Frédéric Dardel, ancien président de l’Université Paris-Descartes, a été mis en examen dans l’enquête sur le scandale du Centre du don des corps, ouvrant la voie à la mise en cause d’autres hauts responsables après celles d’employés.
M. Dardel, président de l’Université entre début 2012 et 2019, a été mis en examen le 4 juin pour « atteinte à l’intégrité d’un cadavre », selon une source proche du dossier, confirmée par une source judiciaire.
« Sur les sept années qu’aura duré son mandat », commencé début 2012, « Frédéric Dardel n’a été mis en examen en sa qualité de président que sur une période de deux ans », a relevé son avocate, Me Marie-Alix Canu-Bernard. « Pourtant il n’a eu de cesse de solliciter l’octroi de crédits… Notamment pour la réfection du Centre du don des corps, en vain, ce qui démontre comme pour d’autres services publics essentiels l’incurie manifeste de l’État », a-t-elle ajouté.
Le « temple de l’anatomie française »
Locaux vétustes, dépouilles putréfiées et rongées par les souris, soupçon de marchandisation des corps... Dans un article publié fin novembre 2019, l’hebdomadaire L’Express avait dénoncé les « conditions indécentes » de conservation de dépouilles de « milliers de personnes ayant fait don de leur corps à la science ».
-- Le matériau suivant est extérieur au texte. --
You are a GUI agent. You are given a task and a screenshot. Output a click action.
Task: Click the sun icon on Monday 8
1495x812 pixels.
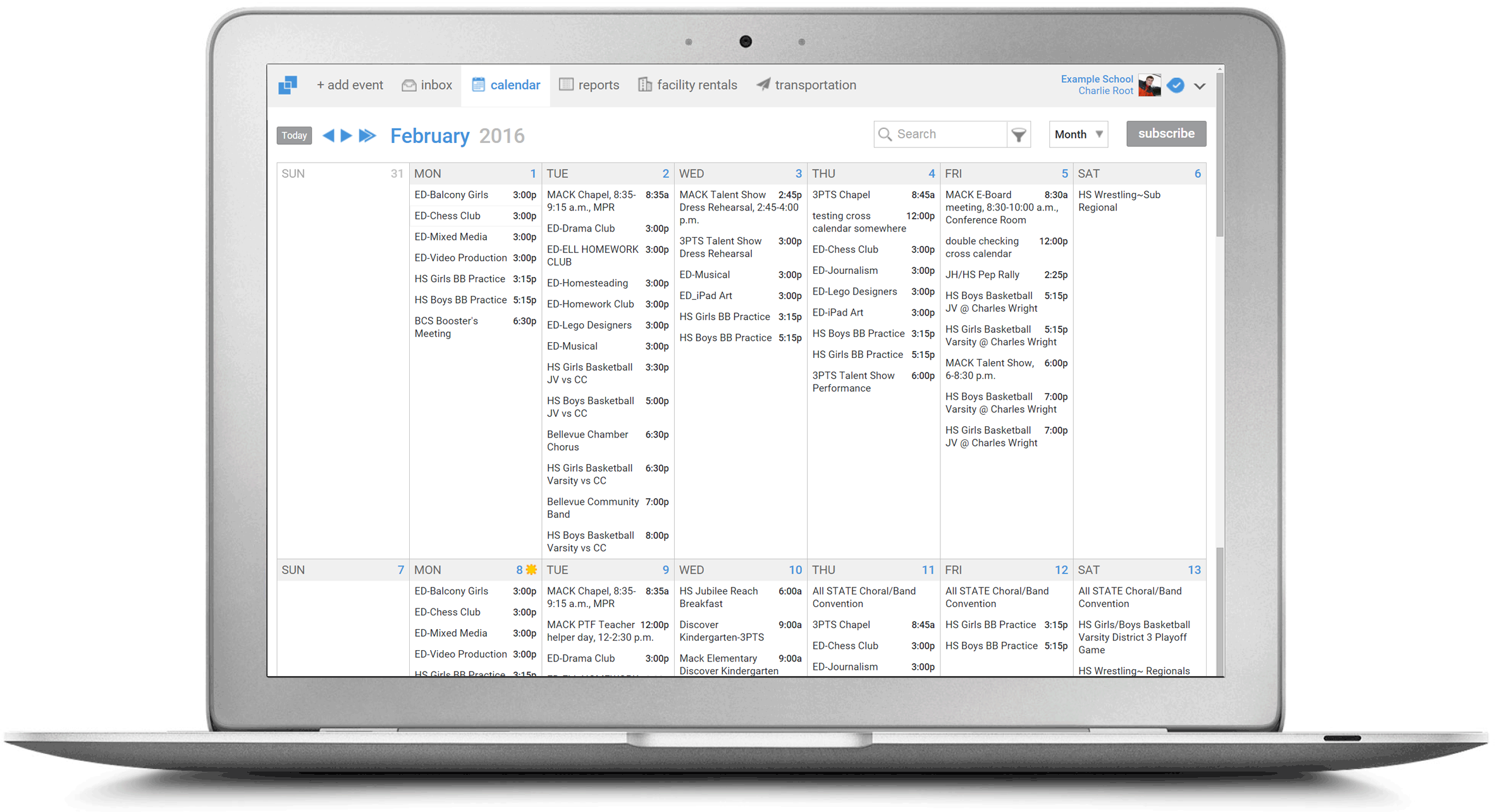(532, 570)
Ces révélations avaient conduit la ministre de la Recherche Frédérique Vidal à ordonner la fermeture du « temple de l’anatomie française », fondé en 1953 et qui accueillait chaque année plusieurs centaines de corps. Après cette fermeture, M. Dardel est devenu en septembre 2019 « conseiller spécial » au cabinet de la ministre, puis depuis septembre 2020, directeur d’une unité de recherche du CNRS.
Deux préparateurs en examen
Dans un premier temps, l’information judiciaire ouverte en juillet 2020 s’est orientée sur les employés du centre, les « préparateurs », chargés de la gestion quotidienne des dépouilles avant leur utilisation pour des expérimentations.
En juin 2020, une enquête administrative de l’Inspection générale des affaires sociales (Igas) et l’Inspection générale de l’éducation du sport et de la recherche (Igésr) avait en effet évoqué une « perte de repères (…) tant chez les préparateurs que chez les intervenants » sur les corps et s’interrogeait sur une « volonté de nuire ou de porter atteinte aux cadavres » de « certains préparateurs ».
Au moins deux d’entre eux ont été mis en examen, Maurice A. en décembre et Jean-Rémy H. en avril. Le premier, employé du centre jusqu’au début des années 2010, a été mis en cause notamment après la découverte à son domicile de « divers ossements » et des bijoux. Le second, décrit comme un personnage controversé dans des mails internes auxquels l’agence France Presse (AFP) a eu accès, a été la tête de l’équipe des préparateurs au moins jusqu’à début 2018.
Mais l’enquête, comme le demandaient les plus de 170 plaignants, issus des familles des personnes ayant fait don de leur corps, cible désormais des responsables.
L’Université de Paris mis en examen depuis le 15 avril
Le rapport administratif a en effet indiqué que l’Université Paris-Descartes était responsable de « graves manquements éthiques » : « L’importance et la répétition » des alertes, « à différents niveaux et selon différents vecteurs, tranchent avec l’absence de réaction à la hauteur de la gravité des faits signalés jusqu’en 2018 ».
L’Université de Paris, nouvelle entité issue de la fusion en janvier 2020 de Paris-Descartes et Paris-Diderot, a ainsi été mise en examen le 15 avril pour « atteinte à l’intégrité d’un cadavre ». Dans un premier temps, l’Université avait tenté de se constituer partie civile.